Surrounded by dairy farms and situated on the banks of Gunbower Creek, (an anabranch of the Murray River), the town is a popular holiday spot as well as a regional sports centre with a wide range of facilities.

Cohuna is the main access point to the attractions of the vast red gum and box forest covered Gunbower Island, which lies between Gunbower Creek and the Murray, and is home to diverse native birdlife, kangaroos and emus.

Legend has it that John Farnham was "discovered" in Cohuna, and he returned in 2002 for a free one-off show. The Bee Gees also played in Cohuna in their early days.

Australian artist Sarah Blasko used Cohuna landmarks such as a local cafe and hospital for her video "Planet New Year".

Gunbower Creek runs along the Main Street and Garden Park. Golf, tennis, parkrun, camping, fishing, water-skiing, canoeing, birdwatching and bushwalking are popular with visitors.

The Cohuna water tower is adorned with the town's name, and is visible for kilometres.

Cohuna took part in a regional “plastic bag free” initiative in the 2000s as part of environmental programs in northern Victoria.

==Events and sport==
The Bridge to Bridge is an annual charity event that includes seven run and cycle events for all ages and abilities, and raises funds for the Cohuna District Hospital. The program of events includes a 21.1 km half marathon trail run, 12.5 km trail run, 6.5 km fun run/walk, Kids K 1 km junior run/walk, 25 km and 50 km cycle events and 6.5 km junior cycle event. The event is held on the first Sunday in March each year.

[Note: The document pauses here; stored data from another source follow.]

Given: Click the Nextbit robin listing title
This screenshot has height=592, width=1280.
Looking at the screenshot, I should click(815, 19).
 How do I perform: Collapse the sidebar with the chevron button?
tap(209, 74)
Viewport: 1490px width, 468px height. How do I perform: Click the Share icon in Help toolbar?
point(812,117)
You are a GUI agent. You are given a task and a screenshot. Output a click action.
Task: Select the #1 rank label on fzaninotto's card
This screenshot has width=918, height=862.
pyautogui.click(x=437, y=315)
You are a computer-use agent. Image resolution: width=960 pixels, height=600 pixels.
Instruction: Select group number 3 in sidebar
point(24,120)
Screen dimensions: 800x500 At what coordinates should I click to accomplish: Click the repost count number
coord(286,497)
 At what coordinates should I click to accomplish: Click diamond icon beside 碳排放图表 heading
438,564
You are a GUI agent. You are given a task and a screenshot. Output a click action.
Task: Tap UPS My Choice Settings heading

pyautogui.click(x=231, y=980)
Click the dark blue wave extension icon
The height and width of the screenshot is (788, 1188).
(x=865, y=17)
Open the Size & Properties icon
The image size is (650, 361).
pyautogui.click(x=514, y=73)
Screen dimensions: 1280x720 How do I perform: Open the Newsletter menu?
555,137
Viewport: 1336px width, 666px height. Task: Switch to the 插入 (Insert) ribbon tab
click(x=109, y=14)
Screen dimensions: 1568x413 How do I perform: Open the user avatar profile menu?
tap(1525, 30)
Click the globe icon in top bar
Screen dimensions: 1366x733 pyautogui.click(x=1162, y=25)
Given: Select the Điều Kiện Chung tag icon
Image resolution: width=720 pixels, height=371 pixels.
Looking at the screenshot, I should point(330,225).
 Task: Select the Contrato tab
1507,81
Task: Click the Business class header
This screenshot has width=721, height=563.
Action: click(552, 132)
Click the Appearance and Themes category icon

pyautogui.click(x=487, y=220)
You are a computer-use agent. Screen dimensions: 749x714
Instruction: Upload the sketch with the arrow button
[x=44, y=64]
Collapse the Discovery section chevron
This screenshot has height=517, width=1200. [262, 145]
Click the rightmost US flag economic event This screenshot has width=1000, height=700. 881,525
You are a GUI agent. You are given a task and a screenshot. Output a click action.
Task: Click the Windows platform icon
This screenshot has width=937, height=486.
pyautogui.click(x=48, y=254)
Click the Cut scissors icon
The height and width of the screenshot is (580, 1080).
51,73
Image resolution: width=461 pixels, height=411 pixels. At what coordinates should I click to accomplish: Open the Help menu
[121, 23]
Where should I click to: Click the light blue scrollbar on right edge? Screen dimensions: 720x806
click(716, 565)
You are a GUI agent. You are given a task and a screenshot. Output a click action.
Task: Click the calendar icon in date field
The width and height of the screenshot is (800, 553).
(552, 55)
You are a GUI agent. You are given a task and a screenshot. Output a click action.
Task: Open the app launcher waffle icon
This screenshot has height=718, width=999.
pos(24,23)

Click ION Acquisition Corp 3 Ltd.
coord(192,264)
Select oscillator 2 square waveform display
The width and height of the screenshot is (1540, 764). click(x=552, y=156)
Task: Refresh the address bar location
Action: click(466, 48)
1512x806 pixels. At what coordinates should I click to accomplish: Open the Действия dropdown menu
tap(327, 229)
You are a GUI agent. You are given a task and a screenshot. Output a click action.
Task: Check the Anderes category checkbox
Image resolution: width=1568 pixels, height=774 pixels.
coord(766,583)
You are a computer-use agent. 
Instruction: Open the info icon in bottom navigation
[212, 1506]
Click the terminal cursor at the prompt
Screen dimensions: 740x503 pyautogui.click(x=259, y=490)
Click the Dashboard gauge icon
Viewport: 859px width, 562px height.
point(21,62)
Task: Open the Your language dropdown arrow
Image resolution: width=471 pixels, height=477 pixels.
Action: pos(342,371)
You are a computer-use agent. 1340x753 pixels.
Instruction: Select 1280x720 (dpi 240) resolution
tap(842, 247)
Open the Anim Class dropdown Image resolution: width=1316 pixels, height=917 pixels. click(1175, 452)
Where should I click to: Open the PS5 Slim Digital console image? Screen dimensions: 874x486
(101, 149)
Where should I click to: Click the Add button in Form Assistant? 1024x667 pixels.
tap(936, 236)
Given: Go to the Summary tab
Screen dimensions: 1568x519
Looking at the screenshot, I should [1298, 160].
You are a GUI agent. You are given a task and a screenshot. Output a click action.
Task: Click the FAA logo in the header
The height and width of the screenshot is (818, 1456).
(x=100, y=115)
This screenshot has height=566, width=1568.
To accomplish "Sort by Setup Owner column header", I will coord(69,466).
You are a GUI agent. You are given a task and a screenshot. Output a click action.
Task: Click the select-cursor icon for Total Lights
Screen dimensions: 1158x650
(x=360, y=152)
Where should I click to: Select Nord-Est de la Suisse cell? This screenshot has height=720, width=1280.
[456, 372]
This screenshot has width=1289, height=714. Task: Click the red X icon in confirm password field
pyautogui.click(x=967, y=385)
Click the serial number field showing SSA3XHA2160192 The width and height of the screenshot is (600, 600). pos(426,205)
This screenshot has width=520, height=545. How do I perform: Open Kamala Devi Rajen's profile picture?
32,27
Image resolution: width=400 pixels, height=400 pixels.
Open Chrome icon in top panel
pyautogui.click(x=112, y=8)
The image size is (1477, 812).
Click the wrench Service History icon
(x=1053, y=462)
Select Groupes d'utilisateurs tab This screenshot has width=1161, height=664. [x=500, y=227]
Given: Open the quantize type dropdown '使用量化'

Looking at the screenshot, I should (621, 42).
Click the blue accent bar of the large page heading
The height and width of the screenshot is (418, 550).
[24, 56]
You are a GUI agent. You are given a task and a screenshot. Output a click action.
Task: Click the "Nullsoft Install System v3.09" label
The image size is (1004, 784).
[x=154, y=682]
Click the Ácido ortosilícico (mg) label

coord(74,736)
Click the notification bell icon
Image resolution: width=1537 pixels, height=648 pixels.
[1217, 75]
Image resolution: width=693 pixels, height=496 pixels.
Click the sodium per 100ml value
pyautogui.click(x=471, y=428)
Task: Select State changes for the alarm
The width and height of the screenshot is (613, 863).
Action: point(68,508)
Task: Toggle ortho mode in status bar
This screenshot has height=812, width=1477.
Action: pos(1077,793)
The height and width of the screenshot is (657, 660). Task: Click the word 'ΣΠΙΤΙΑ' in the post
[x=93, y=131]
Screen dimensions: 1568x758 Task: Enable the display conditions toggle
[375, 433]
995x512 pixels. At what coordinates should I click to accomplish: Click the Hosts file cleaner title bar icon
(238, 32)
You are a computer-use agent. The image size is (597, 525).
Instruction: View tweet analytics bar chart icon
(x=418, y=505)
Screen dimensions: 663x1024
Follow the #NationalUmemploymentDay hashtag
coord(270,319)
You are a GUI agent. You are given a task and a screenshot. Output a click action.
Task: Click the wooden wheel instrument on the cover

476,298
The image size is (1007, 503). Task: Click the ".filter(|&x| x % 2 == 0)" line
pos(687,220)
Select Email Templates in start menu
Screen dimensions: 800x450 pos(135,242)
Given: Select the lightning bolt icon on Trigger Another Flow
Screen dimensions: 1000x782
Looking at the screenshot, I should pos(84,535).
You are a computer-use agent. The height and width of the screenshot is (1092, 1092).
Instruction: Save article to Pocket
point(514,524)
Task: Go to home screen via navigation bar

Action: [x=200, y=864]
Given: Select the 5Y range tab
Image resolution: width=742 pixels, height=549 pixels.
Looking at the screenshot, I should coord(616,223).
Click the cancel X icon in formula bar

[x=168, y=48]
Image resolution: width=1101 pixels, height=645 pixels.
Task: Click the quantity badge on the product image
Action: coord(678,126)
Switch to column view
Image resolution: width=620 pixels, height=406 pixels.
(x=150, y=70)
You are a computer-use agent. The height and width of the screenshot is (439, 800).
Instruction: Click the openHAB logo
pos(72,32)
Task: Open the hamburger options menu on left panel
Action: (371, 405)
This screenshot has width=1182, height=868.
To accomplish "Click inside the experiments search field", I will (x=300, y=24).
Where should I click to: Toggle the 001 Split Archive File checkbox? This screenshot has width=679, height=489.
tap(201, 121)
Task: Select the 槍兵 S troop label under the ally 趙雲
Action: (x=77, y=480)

Cohuna hosts an Easter tennis tournament and golf tournament.

The local agricultural show is held in March and is organised by the Cohuna Agricultural, Pastoral & Horticultural Society. The first Cohuna Show was held in 1911.

The town has an Australian rules football team, the Cohuna Kangas, competing in the Central Murray Football League.

Golfers play at the Cohuna Golf Club on Weymouth Road.